■ Data for the task

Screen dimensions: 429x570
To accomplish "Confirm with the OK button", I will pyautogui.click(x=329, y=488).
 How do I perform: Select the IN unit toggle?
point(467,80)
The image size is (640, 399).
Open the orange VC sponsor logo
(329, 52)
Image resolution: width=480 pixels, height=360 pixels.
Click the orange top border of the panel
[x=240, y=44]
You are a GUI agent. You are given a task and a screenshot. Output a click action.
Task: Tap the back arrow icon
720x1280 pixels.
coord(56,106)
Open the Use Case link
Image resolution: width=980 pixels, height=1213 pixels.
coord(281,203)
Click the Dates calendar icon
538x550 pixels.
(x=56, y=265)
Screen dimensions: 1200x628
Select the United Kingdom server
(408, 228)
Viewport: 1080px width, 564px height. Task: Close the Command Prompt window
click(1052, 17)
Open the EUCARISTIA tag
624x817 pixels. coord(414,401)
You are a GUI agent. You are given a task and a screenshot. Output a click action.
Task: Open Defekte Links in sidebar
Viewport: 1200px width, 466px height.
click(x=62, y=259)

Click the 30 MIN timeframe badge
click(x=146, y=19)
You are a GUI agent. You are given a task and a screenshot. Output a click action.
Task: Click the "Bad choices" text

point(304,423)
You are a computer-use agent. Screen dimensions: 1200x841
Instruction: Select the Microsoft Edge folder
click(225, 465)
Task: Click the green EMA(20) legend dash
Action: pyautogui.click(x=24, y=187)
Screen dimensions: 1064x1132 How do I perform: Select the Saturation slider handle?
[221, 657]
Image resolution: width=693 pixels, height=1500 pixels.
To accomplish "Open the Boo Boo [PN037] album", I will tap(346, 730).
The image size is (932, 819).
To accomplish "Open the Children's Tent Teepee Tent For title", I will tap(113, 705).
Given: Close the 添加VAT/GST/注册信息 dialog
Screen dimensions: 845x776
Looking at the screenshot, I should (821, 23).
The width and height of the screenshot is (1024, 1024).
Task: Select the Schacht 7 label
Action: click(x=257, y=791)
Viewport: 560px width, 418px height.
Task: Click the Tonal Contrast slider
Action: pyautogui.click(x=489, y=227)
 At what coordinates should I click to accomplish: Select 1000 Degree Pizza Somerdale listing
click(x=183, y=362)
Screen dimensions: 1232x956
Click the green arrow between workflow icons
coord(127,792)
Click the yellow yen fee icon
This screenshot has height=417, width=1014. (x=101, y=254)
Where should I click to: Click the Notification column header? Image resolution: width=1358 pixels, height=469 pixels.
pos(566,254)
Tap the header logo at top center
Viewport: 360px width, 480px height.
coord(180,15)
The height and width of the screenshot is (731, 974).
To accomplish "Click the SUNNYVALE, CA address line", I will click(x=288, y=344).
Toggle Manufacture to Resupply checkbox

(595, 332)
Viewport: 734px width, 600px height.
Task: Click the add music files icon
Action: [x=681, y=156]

■ About this exercise
Leave out every line after the one with "Image resolution: width=480". Reproduce the material above exactly from its first line through that line.

■ Output of the exercise
Screen dimensions: 429x570
To accomplish "Confirm with the OK button", I will pyautogui.click(x=329, y=488).
 How do I perform: Select the IN unit toggle?
point(467,80)
The image size is (640, 399).
Open the orange VC sponsor logo
(329, 52)
Image resolution: width=480 pixels, height=360 pixels.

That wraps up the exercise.